■ **TASK DETAILS**: Go through the entries and write each one out again unchanged.
# # # #
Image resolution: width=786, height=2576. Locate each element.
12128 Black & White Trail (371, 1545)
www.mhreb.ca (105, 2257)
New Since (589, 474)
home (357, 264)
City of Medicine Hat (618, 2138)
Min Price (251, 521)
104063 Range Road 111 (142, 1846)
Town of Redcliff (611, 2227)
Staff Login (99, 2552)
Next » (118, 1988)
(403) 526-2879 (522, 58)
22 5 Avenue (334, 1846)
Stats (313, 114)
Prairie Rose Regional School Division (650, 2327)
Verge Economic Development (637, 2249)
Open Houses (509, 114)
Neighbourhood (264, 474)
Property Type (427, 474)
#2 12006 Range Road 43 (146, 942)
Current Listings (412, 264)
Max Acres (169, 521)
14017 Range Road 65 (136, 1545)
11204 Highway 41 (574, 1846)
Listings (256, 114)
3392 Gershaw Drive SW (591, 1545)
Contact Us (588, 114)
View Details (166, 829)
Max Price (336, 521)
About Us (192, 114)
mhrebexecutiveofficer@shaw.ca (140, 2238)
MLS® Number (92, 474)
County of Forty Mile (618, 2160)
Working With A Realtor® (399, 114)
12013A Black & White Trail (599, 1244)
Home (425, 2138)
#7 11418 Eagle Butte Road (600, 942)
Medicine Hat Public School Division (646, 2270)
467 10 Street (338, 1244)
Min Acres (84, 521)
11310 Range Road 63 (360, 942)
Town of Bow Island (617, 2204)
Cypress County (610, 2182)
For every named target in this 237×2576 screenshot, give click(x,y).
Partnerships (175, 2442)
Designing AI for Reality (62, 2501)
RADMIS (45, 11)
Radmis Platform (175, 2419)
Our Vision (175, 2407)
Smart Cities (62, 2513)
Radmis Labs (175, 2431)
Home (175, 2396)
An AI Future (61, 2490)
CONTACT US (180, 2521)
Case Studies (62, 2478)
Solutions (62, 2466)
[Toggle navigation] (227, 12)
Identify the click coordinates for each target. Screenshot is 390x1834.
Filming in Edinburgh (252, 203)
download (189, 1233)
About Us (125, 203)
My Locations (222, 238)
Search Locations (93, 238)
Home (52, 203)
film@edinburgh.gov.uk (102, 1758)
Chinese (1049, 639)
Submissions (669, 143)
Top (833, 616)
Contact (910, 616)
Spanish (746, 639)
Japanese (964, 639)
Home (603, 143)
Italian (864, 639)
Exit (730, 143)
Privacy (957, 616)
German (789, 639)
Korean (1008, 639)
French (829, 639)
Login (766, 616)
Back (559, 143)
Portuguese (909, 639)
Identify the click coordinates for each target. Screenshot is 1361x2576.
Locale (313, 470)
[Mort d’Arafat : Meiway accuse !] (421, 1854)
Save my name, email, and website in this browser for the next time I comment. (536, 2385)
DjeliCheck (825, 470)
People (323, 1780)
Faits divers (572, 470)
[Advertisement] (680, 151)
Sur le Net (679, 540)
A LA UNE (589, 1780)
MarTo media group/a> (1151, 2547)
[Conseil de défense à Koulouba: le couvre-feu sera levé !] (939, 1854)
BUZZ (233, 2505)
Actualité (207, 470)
# # # #
■ **RESULT OF THE EXERCISE**:
Image resolution: width=786, height=2576. Locate each element.
12128 Black & White Trail (371, 1545)
www.mhreb.ca (105, 2257)
New Since (589, 474)
home (357, 264)
City of Medicine Hat (618, 2138)
Min Price (251, 521)
104063 Range Road 111 (142, 1846)
Town of Redcliff (611, 2227)
Staff Login (99, 2552)
Next » (118, 1988)
(403) 526-2879 (522, 58)
22 5 Avenue (334, 1846)
Stats (313, 114)
Prairie Rose Regional School Division (650, 2327)
Verge Economic Development (637, 2249)
Open Houses (509, 114)
Neighbourhood (264, 474)
Property Type (427, 474)
#2 12006 Range Road 43 (146, 942)
Current Listings (412, 264)
Max Acres (169, 521)
14017 Range Road 65 (136, 1545)
11204 Highway 41 (574, 1846)
Listings (256, 114)
3392 Gershaw Drive SW (591, 1545)
Contact Us (588, 114)
View Details (166, 829)
Max Price (336, 521)
About Us (192, 114)
mhrebexecutiveofficer@shaw.ca (140, 2238)
MLS® Number (92, 474)
County of Forty Mile (618, 2160)
Working With A Realtor® (399, 114)
12013A Black & White Trail (599, 1244)
Home (425, 2138)
#7 11418 Eagle Butte Road (600, 942)
Medicine Hat Public School Division (646, 2270)
467 10 Street (338, 1244)
Min Acres (84, 521)
11310 Range Road 63 (360, 942)
Town of Bow Island (617, 2204)
Cypress County (610, 2182)
For every named target in this 237×2576 screenshot, give click(x,y).
Partnerships (175, 2442)
Designing AI for Reality (62, 2501)
RADMIS (45, 11)
Radmis Platform (175, 2419)
Our Vision (175, 2407)
Smart Cities (62, 2513)
Radmis Labs (175, 2431)
Home (175, 2396)
An AI Future (61, 2490)
CONTACT US (180, 2521)
Case Studies (62, 2478)
Solutions (62, 2466)
[Toggle navigation] (227, 12)
Identify the click coordinates for each target. Screenshot is 390x1834.
Filming in Edinburgh (252, 203)
download (189, 1233)
About Us (125, 203)
My Locations (222, 238)
Search Locations (93, 238)
Home (52, 203)
film@edinburgh.gov.uk (102, 1758)
Chinese (1049, 639)
Submissions (669, 143)
Top (833, 616)
Contact (910, 616)
Spanish (746, 639)
Japanese (964, 639)
Home (603, 143)
Italian (864, 639)
Exit (730, 143)
Privacy (957, 616)
German (789, 639)
Korean (1008, 639)
French (829, 639)
Login (766, 616)
Back (559, 143)
Portuguese (909, 639)
Identify the click coordinates for each target. Screenshot is 1361x2576.
Locale (313, 470)
[Mort d’Arafat : Meiway accuse !] (421, 1854)
Save my name, email, and website in this browser for the next time I comment. (536, 2385)
DjeliCheck (825, 470)
People (323, 1780)
Faits divers (572, 470)
[Advertisement] (680, 151)
Sur le Net (679, 540)
A LA UNE (589, 1780)
MarTo media group/a> (1151, 2547)
[Conseil de défense à Koulouba: le couvre-feu sera levé !] (939, 1854)
BUZZ (233, 2505)
Actualité (207, 470)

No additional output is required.